How U.S. Students Gain Financial Literacy

 

By Lauren Monsen

U.S. educators are adding personal finance classes to school curriculums.

According to the nonprofit Next Gen Personal Finance, recently more U.S. states have required students in grades 9–12 to learn how to handle money and manage a budget.

Because most school policy in the U.S. is set at the state or county level, not the national level, requirements can vary. But Washington-based nonprofit Jump$tart and the Council for Economic Education co-publish the National Standards for Personal Finance Education (PDF, 494KB), which schools may use as a starting point and which helps make financial courses across school districts relatively consistent.

Offering the courses in underserved communities — where parents might not have the experience to teach their children about financial decisions — improves equity, according to Laura Levine, who directs Jump$tart’s conglomeration of businesses, finance experts, government agencies and institutions of higher education that promotes financial literacy among students.

“By introducing these students to a financial system they may not have previously been exposed to, giving them reliable information and offering them a chance to develop critical thinking skills, we can help prepare them to make smart financial decisions throughout their lives,” she said.

Starting early

While many financial literacy courses are aimed at teenagers, younger students can also benefit.

“Financial education in elementary [primary] school — starting even before kindergarten — is essential for young children as they are forming their behaviors and beliefs,” Levine says. She expects it to make savvy consumers of the next generation.

Next Gen, based in California, provides free personal finance curriculum and professional development to more than 30,000 middle and high school teachers in the United States.

Lesson plans include how to manage a checking account; save, invest or pay for college; understanding consumer credit; behavioral economics; entrepreneurship; philanthropy; taxes; insurance; ethics; and cryptocurrency.

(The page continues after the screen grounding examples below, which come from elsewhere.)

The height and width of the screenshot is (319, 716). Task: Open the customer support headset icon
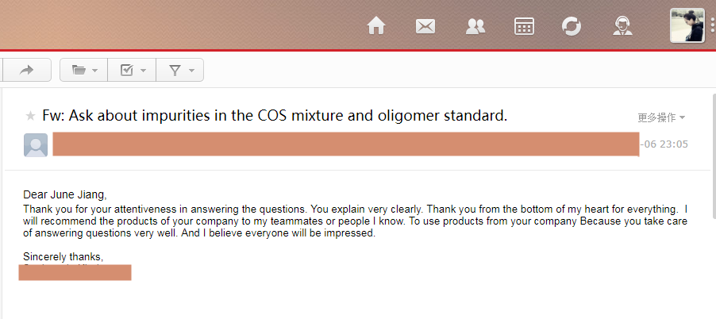[622, 26]
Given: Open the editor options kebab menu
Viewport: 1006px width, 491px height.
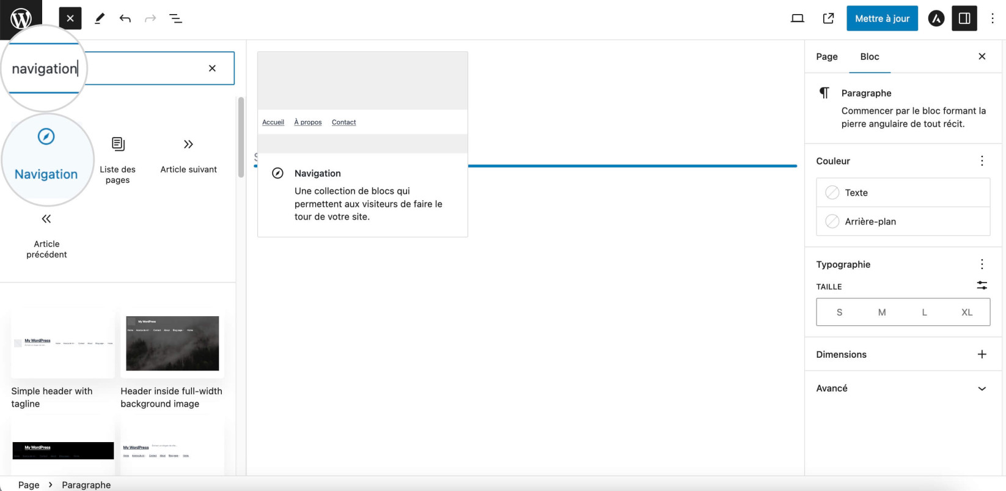Looking at the screenshot, I should (x=993, y=18).
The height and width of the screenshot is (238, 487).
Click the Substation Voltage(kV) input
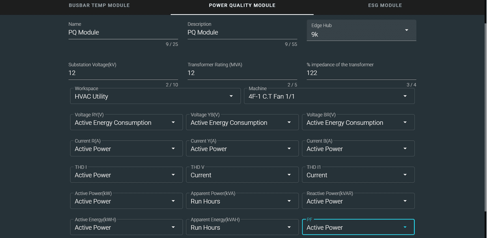[122, 73]
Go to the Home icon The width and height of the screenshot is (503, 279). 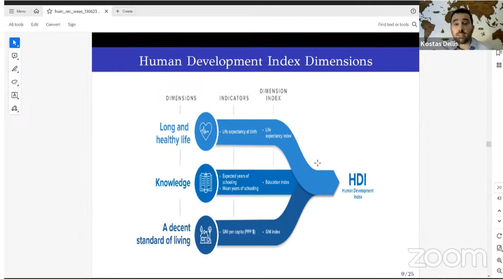pyautogui.click(x=36, y=11)
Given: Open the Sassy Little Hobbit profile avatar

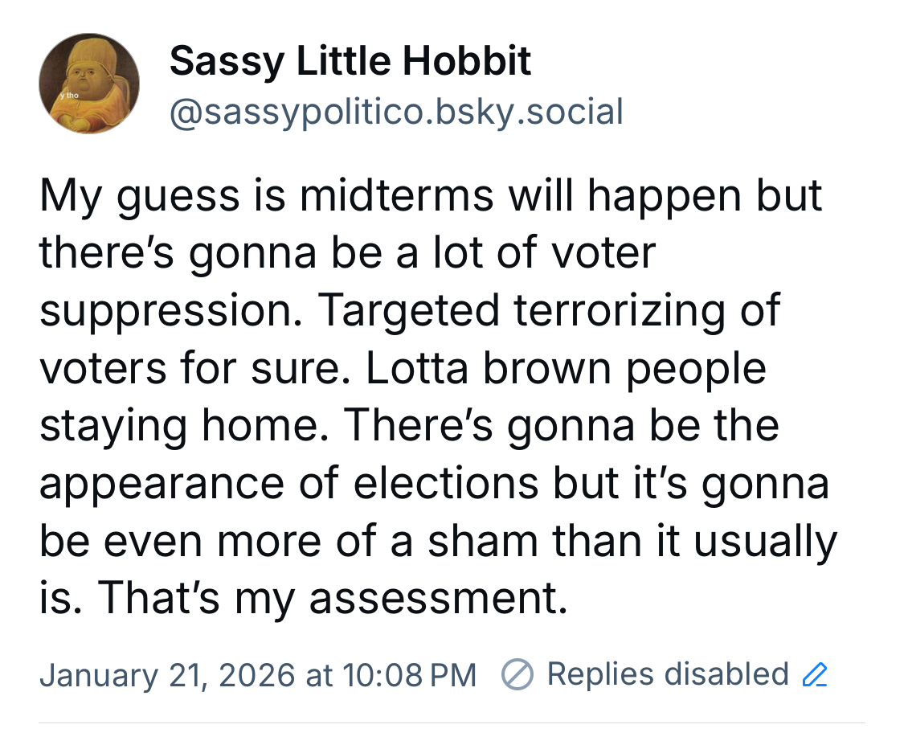Looking at the screenshot, I should pyautogui.click(x=89, y=84).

Jodie Holmquist, a business teacher at Hinsdale Middle High School in New Hampshire, recently reported: “Right now, I am watching my first-period personal finance students as they work on the ‘budgeting with roommates’ activity. I wish you could see them. They are all thoroughly engaged in discussions about rent, food and parking. … I always enjoy this activity, as it gets the students thinking about real-world issues.”

Financial education can touch parents as well as their kids, as Anna Takahashi, director of college counseling at Eastside College Preparatory School in California, learned from one mother who told her that on their daily commute home in the evening her son was reteaching her concepts from class. “Clearly her son saw the practical value of the lessons and wanted his mother to better handle the family finances,” Takahashi said.